---------- Exercise material

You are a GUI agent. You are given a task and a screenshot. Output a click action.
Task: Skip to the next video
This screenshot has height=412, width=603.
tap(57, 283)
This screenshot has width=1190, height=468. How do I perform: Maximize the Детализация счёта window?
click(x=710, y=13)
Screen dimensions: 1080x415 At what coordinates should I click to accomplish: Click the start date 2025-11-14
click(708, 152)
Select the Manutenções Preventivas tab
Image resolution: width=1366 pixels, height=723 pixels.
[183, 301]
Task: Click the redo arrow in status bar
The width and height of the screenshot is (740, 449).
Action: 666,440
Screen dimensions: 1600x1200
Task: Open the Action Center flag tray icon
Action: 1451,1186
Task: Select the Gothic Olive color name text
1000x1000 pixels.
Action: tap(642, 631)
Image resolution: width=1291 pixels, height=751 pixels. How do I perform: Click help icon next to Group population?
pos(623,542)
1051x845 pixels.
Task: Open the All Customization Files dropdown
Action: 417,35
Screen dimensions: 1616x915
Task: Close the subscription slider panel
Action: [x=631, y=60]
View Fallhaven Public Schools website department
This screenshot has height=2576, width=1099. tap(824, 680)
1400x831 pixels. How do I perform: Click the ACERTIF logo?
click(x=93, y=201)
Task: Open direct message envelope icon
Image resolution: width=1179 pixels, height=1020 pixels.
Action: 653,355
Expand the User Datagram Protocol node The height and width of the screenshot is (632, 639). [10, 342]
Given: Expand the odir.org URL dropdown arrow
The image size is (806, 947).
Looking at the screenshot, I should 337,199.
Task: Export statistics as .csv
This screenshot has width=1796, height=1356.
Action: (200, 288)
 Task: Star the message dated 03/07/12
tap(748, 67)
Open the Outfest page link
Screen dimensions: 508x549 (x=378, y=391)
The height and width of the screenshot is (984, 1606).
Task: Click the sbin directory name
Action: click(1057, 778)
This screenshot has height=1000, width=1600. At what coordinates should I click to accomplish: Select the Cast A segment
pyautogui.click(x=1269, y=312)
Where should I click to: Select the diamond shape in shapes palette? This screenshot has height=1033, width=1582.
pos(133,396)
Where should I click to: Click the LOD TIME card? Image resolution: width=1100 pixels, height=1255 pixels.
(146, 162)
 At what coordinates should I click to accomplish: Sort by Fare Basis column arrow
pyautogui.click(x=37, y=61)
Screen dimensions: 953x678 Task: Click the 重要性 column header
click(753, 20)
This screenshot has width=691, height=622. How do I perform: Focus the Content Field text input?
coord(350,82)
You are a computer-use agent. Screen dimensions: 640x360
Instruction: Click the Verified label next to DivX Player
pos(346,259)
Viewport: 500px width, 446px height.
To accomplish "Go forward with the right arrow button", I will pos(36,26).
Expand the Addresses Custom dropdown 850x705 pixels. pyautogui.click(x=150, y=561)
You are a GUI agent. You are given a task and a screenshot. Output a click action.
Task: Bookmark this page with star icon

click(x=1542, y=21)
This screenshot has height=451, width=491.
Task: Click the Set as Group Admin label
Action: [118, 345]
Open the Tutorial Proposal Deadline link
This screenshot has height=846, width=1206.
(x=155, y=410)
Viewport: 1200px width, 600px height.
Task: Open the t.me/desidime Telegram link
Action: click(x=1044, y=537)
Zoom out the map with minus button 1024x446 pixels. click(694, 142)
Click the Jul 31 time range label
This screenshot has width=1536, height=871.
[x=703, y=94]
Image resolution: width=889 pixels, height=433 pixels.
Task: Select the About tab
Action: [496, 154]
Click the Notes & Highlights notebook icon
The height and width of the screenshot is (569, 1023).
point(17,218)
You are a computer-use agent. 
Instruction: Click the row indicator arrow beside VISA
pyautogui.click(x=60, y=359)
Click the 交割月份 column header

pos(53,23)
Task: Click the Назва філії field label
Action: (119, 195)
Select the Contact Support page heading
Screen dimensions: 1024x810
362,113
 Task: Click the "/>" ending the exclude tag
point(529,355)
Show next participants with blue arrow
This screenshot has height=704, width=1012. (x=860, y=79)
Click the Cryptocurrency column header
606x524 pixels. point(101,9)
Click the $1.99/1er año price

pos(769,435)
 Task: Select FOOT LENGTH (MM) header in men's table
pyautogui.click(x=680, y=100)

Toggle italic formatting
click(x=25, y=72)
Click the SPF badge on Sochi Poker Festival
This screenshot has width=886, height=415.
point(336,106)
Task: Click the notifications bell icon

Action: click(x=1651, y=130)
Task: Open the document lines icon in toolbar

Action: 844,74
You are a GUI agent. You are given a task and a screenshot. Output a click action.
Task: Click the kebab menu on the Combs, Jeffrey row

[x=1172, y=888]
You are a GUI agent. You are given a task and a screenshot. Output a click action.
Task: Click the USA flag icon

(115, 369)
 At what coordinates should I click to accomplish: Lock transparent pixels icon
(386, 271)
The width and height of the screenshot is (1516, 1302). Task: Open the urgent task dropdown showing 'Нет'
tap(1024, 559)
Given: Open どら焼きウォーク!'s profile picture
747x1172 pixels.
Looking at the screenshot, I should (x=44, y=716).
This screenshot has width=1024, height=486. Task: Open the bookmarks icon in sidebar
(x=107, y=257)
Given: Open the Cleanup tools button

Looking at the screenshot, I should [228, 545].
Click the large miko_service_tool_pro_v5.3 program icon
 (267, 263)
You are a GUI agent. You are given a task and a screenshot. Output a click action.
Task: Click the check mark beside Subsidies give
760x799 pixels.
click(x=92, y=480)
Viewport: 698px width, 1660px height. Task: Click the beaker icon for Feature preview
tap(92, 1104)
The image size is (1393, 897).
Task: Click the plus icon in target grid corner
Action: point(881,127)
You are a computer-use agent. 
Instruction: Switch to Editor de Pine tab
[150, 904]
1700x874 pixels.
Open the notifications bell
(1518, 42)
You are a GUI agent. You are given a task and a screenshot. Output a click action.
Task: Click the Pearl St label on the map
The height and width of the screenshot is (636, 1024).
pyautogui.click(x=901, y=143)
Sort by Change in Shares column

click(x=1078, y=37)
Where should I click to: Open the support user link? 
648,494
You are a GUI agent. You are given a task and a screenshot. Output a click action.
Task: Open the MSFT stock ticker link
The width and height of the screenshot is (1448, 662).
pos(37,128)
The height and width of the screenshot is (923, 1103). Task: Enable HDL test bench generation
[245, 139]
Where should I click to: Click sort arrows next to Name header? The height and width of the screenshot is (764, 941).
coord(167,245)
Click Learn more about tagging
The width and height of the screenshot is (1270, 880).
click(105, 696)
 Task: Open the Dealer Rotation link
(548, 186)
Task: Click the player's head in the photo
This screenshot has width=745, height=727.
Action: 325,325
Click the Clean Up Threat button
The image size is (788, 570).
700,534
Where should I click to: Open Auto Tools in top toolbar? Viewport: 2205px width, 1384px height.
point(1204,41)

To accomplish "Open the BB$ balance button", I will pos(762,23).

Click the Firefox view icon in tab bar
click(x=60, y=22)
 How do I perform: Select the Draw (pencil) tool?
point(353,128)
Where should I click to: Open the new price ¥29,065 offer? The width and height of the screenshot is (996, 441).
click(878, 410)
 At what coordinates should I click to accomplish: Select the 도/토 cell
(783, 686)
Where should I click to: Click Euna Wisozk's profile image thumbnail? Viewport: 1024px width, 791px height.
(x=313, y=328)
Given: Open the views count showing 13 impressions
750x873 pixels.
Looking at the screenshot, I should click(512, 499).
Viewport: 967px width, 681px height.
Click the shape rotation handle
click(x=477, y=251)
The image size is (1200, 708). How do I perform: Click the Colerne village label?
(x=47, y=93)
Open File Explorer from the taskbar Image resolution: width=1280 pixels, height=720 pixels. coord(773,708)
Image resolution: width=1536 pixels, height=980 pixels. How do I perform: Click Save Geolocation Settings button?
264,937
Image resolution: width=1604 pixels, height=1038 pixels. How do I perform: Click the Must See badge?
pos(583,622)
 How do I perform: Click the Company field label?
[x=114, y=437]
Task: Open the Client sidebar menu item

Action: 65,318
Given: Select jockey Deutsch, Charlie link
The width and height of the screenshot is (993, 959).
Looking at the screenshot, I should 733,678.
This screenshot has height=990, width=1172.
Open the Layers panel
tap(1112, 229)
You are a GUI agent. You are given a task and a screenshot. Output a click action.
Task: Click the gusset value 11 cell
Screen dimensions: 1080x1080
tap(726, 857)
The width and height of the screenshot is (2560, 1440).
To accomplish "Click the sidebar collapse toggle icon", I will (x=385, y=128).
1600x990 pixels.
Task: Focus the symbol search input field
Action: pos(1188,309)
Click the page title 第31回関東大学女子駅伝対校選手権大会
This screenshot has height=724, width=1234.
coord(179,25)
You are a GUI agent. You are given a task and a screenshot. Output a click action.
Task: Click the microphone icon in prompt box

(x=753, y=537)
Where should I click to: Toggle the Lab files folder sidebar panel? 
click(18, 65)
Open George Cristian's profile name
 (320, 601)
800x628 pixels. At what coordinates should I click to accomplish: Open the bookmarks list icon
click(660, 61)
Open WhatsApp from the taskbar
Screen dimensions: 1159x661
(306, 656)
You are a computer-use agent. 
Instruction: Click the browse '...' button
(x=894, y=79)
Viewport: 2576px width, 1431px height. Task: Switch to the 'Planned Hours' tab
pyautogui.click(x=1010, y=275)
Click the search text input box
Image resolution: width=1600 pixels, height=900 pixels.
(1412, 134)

--------------------

About this exercise =>
Going back over the entries above, copy word for word every line from the one that has "At what coordinates should I click to accomplish: Lock" on through the one that has "Task: Click the check".

Your response =>
 At what coordinates should I click to accomplish: Lock transparent pixels icon
(386, 271)
The width and height of the screenshot is (1516, 1302). Task: Open the urgent task dropdown showing 'Нет'
tap(1024, 559)
Given: Open どら焼きウォーク!'s profile picture
747x1172 pixels.
Looking at the screenshot, I should (x=44, y=716).
This screenshot has width=1024, height=486. Task: Open the bookmarks icon in sidebar
(x=107, y=257)
Given: Open the Cleanup tools button

Looking at the screenshot, I should [228, 545].
Click the large miko_service_tool_pro_v5.3 program icon
 (267, 263)
You are a GUI agent. You are given a task and a screenshot. Output a click action.
Task: Click the check mark beside Subsidies give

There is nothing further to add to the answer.